Cette fois, ça y est, les extra-terrestres ont débarqué, et leurs soucoupes planent au-dessus de nos villes et villages. Il n’est pourtant pas question d’invasion ici ; plutôt discrets et bienveillants, ces aliens aux allures de robots sont d’aimables observateurs qui proposent à quelques scientifiques de les accompagner dans leurs voyages spatiaux à la découverte de l’univers. Ils ne ressemblent pas à grand-chose mais sont gentils et curieux.

De son côté, l’au-delà et l’infini, ça ne fait pas trop rêver Christian. Modeste marchand de disques dans une petite ville franchouillarde (entre Amélie Poulain et le Gendarme), l’homme a déjà assez de soucis comme ça, entre sa maman qui perd la boule, sa femme qu’il n’aime plus et sa maîtresse qui s’impatiente. Alors pour Christian ces petits hommes verts qui n’en sont pas – ils ont plutôt le look de robots – c’est plutôt anecdotique et accessoire. Jusqu’au jour où l’une de ces créatures, curieuse de ce qui se passe chez les humains, va pousser la porte du disquaire, en quête de plaisirs musicaux bien terriens… le début d’une drôle de rencontre.

Voilà une petite merveille ! Une histoire à la fois simple, drôle et touchante, mise en images avec panache. Le mélange des genres est parfait et la science-fiction n’est vite qu’un prétexte rigolo pour parler d’autre chose, de poésie, de rêvasserie, d’évasion… On suit le périple impossible de Christian, pas forcément le gars agréable mais pas non plus méchant ; juste un gus normal qui tente de faire son bonhomme de chemin, et cherche simplement à être un peu heureux.

En lisant Soucoupes, on entrevoit des réminiscences de Nicolas de Crécy et de Sylvain Chomet, et l’on pense aussi à un autre album récent, Souvenirs de l’Empire de l’Atome, dans lequel flottait ce même parfum retro où la SF boîtes de conserve s’harmonisait pleinement avec un univers plus intime et douillet.

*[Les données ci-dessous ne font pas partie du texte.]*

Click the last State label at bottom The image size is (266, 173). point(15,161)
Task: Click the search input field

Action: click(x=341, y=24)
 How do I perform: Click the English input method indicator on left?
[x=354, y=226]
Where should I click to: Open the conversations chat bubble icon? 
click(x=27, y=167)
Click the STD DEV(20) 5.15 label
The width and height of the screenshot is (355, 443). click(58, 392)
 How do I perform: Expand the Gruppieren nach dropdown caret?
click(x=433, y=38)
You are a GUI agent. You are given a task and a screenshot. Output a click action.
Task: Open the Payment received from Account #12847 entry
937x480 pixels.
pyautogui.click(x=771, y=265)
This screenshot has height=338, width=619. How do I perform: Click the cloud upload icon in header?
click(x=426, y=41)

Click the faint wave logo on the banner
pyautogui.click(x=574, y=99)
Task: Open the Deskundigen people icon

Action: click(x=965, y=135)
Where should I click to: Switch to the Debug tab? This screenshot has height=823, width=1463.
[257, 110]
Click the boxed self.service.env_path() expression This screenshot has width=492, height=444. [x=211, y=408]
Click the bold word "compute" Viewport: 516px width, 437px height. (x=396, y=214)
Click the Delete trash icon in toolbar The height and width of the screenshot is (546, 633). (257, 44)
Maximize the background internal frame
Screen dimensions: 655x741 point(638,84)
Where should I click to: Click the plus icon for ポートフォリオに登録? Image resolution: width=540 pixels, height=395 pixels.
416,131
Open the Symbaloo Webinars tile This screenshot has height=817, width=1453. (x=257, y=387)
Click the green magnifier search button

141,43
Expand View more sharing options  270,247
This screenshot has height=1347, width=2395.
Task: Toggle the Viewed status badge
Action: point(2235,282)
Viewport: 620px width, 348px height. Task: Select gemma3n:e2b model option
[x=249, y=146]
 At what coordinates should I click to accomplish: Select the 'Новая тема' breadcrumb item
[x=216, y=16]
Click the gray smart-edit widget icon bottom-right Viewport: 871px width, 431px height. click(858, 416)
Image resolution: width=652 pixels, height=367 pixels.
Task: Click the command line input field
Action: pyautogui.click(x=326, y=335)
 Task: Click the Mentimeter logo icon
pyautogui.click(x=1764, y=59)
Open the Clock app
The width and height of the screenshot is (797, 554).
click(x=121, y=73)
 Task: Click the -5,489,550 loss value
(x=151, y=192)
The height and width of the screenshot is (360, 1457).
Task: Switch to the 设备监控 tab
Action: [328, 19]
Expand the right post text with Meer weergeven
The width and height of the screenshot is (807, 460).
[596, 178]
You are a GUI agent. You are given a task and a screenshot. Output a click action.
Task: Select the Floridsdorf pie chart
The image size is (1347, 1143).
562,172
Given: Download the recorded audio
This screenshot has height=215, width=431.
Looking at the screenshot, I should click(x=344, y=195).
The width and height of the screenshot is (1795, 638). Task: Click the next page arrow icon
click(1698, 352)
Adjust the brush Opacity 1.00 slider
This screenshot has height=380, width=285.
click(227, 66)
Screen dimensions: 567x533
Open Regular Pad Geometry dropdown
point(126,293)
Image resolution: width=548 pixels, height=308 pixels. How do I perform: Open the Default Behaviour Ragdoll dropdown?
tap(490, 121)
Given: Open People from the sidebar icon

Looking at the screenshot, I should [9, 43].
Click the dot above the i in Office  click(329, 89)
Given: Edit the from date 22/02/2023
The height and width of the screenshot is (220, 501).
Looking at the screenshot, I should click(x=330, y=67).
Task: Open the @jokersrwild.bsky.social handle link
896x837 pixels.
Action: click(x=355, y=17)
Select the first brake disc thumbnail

En gros, le franco-belge face à Hollywood fifties.

Et à l’instar du livre de Smolderen et Clérisse, c’est une esthétique soignée et raffinée qui est mise en place ici. Le dessin d’Obion déboule toutes couleurs dehors et c’est la claque absolue : le style un peu cartoon mélange le dessin traditionnel à des couleurs numériques. Et quelles couleurs ! Lumineuses, phosphorescentes, éclatantes, flamboyantes !… Chaque planche brille d’un éclat particulier, d’une ambiance étonnante. Il y aurait dans ces pages, la couverture comprise, des images à découper puis encadrer, comme cet extra-terrestre devant une télévision (p.33) ou ces petites soucoupes au-dessus des villes. Sur son blog, Obion raconte qu’il y eut un moment où il envisageait dans un premier temps de n’utiliser que des aplats numériques pour cet album. Le résultat final, sorte d’inédit « technicolor en sépia », riche de matières et de textures est heureusement beaucoup plus passionnant. Ce goût sûr allié à une jolie histoire fait de Soucoupes une uchronie qui ne se prend pas au sérieux et qui prend le temps de flâner, un livre précieux et savoureux.